Davis arrived in Winnipeg in March 1898 and first came into contact and befriended Anderson when staying at Mrs. Dawson’s boarding house on Ellice Avenue. In June, he persuaded Anderson to join him as a roomer at Roblin House (Hotel).

After befriending Anderson, Davis said he began to question the man about the Molsons robbery and took to following him whenever Anderson left his room.

One night in the middle of June, Davis said Anderson went out bicycling and he trailed him on his bike until they were about a half mile from the Louise Bridge which Anderson crossed. Davis surreptitously followed Anderson when he took a track through the bushes, but it was too dark and he lost sight of Anderson.

The next morning he asked Anderson where he had been and received the reply from Anderson that he had been in Elm and River parks.

Davis testified that Anderson later told him of his intention to travel to China.

“Wouldn’t you like to take a trip?” Anderson asked.

Davis told Anderson he didn’t have any money to which Anderson reportedly replied that he could get his hands on $2,000 and admitted he knew where the Molsons Bank money was located. 

The amateur sleuth said he continued to press Anderson about the money over the next few days until the man drew a diagram of where the money was buried. 

“Now don’t go out there for a couple of weeks,” Anderson was alleged to have said, “it requires lots of thought and study.”

Davis said he wanted to keep the diagram but Anderson burned it. Davis testified it was the first of two diagrams drawn by Anderson and both were burned by his suspect.

After the second diagram was burned, he convinced Anderson to tell him where the money was buried. With Anderson remaining behind, Davis found the specified telephone pole but could find no marks of recent digging.

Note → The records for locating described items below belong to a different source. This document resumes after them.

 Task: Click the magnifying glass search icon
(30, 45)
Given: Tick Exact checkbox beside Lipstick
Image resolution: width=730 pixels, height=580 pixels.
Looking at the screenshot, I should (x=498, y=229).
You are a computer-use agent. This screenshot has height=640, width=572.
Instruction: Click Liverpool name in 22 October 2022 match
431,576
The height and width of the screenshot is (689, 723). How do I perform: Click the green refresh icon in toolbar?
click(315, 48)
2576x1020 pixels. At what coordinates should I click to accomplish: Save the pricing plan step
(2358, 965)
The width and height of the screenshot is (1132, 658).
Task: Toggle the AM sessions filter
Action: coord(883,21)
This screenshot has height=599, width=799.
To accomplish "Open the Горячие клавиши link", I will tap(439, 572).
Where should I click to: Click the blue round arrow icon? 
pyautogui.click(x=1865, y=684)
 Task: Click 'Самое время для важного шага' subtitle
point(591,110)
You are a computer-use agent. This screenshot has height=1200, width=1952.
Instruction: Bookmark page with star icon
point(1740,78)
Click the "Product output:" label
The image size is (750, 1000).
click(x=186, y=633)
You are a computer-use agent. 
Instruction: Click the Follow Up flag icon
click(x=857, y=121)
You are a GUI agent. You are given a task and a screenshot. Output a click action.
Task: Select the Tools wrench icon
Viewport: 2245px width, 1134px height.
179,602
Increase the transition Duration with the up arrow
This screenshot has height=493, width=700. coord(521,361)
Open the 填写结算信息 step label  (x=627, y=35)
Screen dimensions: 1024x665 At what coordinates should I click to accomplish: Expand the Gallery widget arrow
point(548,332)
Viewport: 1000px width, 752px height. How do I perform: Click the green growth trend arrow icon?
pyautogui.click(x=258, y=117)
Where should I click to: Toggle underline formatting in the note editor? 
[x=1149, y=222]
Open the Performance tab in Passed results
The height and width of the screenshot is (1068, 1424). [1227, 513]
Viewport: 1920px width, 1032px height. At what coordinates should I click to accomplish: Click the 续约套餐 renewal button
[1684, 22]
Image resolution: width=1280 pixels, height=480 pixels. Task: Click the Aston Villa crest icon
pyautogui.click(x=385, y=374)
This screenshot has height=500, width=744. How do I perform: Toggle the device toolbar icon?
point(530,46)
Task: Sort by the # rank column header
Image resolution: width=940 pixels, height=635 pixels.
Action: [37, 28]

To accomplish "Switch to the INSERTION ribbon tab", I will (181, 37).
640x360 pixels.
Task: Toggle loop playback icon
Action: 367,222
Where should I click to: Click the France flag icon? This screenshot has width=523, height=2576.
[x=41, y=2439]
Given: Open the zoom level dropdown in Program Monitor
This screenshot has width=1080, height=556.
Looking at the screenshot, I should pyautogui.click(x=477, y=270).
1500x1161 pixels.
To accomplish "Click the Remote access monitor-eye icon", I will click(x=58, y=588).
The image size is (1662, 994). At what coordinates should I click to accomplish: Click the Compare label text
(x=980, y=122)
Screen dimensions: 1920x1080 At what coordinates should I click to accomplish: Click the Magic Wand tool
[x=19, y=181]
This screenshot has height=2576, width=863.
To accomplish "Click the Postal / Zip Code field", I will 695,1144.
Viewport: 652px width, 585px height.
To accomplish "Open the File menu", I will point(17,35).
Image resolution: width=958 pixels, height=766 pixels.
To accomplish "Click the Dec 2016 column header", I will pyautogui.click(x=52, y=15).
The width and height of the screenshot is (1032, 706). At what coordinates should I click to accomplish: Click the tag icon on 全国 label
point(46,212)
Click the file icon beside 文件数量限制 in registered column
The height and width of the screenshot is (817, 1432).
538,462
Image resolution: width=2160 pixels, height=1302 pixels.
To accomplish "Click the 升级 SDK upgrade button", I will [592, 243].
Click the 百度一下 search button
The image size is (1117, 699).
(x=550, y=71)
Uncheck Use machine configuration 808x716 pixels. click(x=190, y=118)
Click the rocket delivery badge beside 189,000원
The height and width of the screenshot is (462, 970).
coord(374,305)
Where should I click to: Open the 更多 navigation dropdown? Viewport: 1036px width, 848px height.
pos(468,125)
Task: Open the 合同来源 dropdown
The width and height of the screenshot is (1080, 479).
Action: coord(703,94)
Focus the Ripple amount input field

Davis said Anderson had agreed to meet him near the site. The signal to alert Anderson of his arrival was to hit a nearby wire fence twice and then after counting to 10 hit the it again. After striking the fence, Anderson emerged from the underbrush. They hid in the brush until daybreak and proceeded to a location indicated by Anderson.

“It is right here,” Davis testified Anderson said. “It’s in a valise and we’ll see if it’s all right.”

Anderson said he knew where the valise was buried because he followed  Molsons Bank teller Galt to the spot.

Anderson said he had followed Galt from the bank down Notre Dame Street to the CPR tracks and along the tracks to the spot where Galt dug a small hole.